*** Records for the exercise Section Begins ***

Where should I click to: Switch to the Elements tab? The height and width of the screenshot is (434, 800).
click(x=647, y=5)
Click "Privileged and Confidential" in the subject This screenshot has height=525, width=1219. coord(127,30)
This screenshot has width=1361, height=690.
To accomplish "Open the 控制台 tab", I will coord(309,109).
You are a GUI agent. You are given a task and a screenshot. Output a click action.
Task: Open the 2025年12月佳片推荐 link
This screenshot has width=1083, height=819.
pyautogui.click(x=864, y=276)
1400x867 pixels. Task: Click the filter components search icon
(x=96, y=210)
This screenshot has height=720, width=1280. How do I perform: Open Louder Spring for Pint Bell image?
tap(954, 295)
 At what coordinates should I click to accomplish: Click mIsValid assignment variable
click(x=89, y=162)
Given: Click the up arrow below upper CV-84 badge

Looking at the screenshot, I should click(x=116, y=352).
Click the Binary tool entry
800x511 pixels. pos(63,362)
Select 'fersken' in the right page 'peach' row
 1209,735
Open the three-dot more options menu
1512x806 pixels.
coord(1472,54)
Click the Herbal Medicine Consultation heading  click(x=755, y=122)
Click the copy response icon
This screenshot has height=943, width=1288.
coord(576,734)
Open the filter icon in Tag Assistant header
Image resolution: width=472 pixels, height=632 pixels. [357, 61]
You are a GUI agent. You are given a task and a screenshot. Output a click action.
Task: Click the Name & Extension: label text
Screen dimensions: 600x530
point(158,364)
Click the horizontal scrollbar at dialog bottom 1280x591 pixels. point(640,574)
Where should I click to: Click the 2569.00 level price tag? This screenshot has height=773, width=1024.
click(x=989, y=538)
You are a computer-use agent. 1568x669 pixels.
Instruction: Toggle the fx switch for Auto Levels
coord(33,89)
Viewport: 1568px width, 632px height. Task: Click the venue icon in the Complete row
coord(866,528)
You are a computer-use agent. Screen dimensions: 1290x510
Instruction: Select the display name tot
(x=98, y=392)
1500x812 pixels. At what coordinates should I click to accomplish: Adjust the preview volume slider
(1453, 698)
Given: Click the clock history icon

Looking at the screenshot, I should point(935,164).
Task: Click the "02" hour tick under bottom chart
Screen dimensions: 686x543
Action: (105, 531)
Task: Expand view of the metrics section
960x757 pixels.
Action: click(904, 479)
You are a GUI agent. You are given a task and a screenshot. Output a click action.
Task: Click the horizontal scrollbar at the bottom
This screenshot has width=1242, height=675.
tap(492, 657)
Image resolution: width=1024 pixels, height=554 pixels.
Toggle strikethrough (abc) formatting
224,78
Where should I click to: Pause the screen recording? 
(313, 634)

*** Records for the exercise Section Ends ***

* **Description of the task**:
Everything in the data above should be set down again precisely.

* **Your solution**:
Where should I click to: Switch to the Elements tab? The height and width of the screenshot is (434, 800).
click(x=647, y=5)
Click "Privileged and Confidential" in the subject This screenshot has height=525, width=1219. coord(127,30)
This screenshot has width=1361, height=690.
To accomplish "Open the 控制台 tab", I will coord(309,109).
You are a GUI agent. You are given a task and a screenshot. Output a click action.
Task: Open the 2025年12月佳片推荐 link
This screenshot has width=1083, height=819.
pyautogui.click(x=864, y=276)
1400x867 pixels. Task: Click the filter components search icon
(x=96, y=210)
This screenshot has height=720, width=1280. How do I perform: Open Louder Spring for Pint Bell image?
tap(954, 295)
 At what coordinates should I click to accomplish: Click mIsValid assignment variable
click(x=89, y=162)
Given: Click the up arrow below upper CV-84 badge

Looking at the screenshot, I should click(x=116, y=352).
Click the Binary tool entry
800x511 pixels. pos(63,362)
Select 'fersken' in the right page 'peach' row
 1209,735
Open the three-dot more options menu
1512x806 pixels.
coord(1472,54)
Click the Herbal Medicine Consultation heading  click(x=755, y=122)
Click the copy response icon
This screenshot has height=943, width=1288.
coord(576,734)
Open the filter icon in Tag Assistant header
Image resolution: width=472 pixels, height=632 pixels. [357, 61]
You are a GUI agent. You are given a task and a screenshot. Output a click action.
Task: Click the Name & Extension: label text
Screen dimensions: 600x530
point(158,364)
Click the horizontal scrollbar at dialog bottom 1280x591 pixels. point(640,574)
Where should I click to: Click the 2569.00 level price tag? This screenshot has height=773, width=1024.
click(x=989, y=538)
You are a computer-use agent. 1568x669 pixels.
Instruction: Toggle the fx switch for Auto Levels
coord(33,89)
Viewport: 1568px width, 632px height. Task: Click the venue icon in the Complete row
coord(866,528)
You are a computer-use agent. Screen dimensions: 1290x510
Instruction: Select the display name tot
(x=98, y=392)
1500x812 pixels. At what coordinates should I click to accomplish: Adjust the preview volume slider
(1453, 698)
Given: Click the clock history icon

Looking at the screenshot, I should point(935,164).
Task: Click the "02" hour tick under bottom chart
Screen dimensions: 686x543
Action: (105, 531)
Task: Expand view of the metrics section
960x757 pixels.
Action: click(904, 479)
You are a GUI agent. You are given a task and a screenshot. Output a click action.
Task: Click the horizontal scrollbar at the bottom
This screenshot has width=1242, height=675.
tap(492, 657)
Image resolution: width=1024 pixels, height=554 pixels.
Toggle strikethrough (abc) formatting
224,78
Where should I click to: Pause the screen recording? 
(313, 634)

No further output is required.